Les demoiselles du bordel d'Avignon.


Les rues des vieilles villes sont pleines de rencontres. En chair et en os, mais aussi virtuelles, dans d'autres espaces-temps. Barcelone, port et métropole cosmopolite, n'échappe pas à la règle. Chaque mètre carré de ses murs anciens raconte une histoire, un moment, un homme. 


Ainsi  la carrer d'Avinyó, la rue dans laquelle nous dormons actuellement, dans un atelier de peintre*, entre la mairie et les ramblas, au cœur du Barrio Gótico. Y a germé l'idée d'un tableau qui a changé le cours de l'histoire de la peinture à l'aube du XXe siècle.

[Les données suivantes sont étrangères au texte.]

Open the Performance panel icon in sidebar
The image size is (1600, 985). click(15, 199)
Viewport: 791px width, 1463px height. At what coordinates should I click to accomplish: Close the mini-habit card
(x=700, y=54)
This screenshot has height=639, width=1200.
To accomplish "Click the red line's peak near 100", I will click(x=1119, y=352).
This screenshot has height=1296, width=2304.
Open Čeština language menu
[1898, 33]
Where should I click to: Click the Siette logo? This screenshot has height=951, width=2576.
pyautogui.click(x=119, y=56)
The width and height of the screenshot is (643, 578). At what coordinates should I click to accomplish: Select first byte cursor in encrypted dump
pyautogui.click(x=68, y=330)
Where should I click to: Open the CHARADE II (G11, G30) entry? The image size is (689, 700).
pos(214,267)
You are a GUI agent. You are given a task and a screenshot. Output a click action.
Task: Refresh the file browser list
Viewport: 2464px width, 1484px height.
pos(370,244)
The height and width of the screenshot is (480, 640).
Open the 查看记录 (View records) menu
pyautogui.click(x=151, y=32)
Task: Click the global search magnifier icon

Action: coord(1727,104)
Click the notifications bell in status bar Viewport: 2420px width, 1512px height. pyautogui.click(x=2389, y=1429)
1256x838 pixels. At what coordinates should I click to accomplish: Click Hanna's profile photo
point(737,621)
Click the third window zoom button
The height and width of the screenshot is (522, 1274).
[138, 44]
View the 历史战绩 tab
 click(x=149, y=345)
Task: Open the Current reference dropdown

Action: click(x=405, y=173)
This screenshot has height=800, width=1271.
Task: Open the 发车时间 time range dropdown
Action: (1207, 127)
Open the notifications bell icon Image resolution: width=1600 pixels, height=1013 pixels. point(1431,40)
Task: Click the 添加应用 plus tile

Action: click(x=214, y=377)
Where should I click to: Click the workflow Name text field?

Tout s'est passé derrière cette lourde porte, au premier étage, très exactement au "principal" comme on dit en Espagne. Était installé à cet endroit un des bordels les plus florissants de la capitale catalane, Ca la Mercé, Chez Madame Mercé**. Et ce bordel, il semble bien que Picasso, encore jeune homme, l'ait fréquenté, tout comme celui du numéro vingt-six de la même rue. 


Les deux établissements ne sont d'ailleurs qu'à quelques pas du domicile familial (Carrer de la Mercé, 3) et de l'atelier que l'émigré andalou partage avec Manuel Pallares, carrer de la Plata***. C'est d'ailleurs ce même Pallares qui l'aurait initié, précocement, à la fréquentation des bordels du quartier. Les deux artistes fréquentent également, un peu plus haut, au trois de la carrer de la Montsió, la taverne Els Quatre Gats (qui existe toujours) dont Picasso peindra le menu.


Mais revenons à notre carrer d'Avinyó, au principal du numéro quarante-quatre, chez Madame Mercé. Nous sommes loin du Vaucluse, du Palais des Papes et du célèbre pont. Une petite ville de Catalogne, dans le Bages entre Vic et Manresa, s'appelle d'ailleurs elle aussi Avignon, Avinyó en catalan. 


Revenons-en à mes voisines, les demoiselles du numéro 44 de la carrer d'Avinyó, Vous l'avez compris, c'est à elles que l'on doit ce tableau non pas conçu à Paris (où Picasso vivait en partie) mais en Espagne****, en souvenir d'une nuit au bordel.
Cela étant, ce n'est pas tant son sujet, les prostituées syphilitiques de Madame Mercé, que son style, inspiré aussi par la dureté de la sculpture religieuse catalane, qui a scandalisé le monde la peinture en 1907. Braque, Matisse, Derain et Apollinaire virent Les demoiselles d'Avignon comme "un acte de terrorisme", une révolution dont les prostituées du Barrio Gótico étaient sûrement loin de se douter. Comme elles ne pouvaient pas se douter qu'elles seraient un jour exposées à Nueva-York, au MoMA.




* Je vous parle bientôt, promis.
** Un bistrot, au numéro trente-neuf de la même rue d'Avinyó porte toujours ce nom, Ca la Mercé.
*** Vous trouverez au bout de ce lien un itinéraire assez complet de Picasso dans son quartier de Barcelone, là où il s'initia à l'art.
**** Ses biographes estiment que c'est durant l'été 1906 que Picasso, en vacances à Gósol, entre Berga et l'Andorre, eut l'idée de ce radical changement de style et donc de cette toile dont il aurait fait une centaine d'esquisses.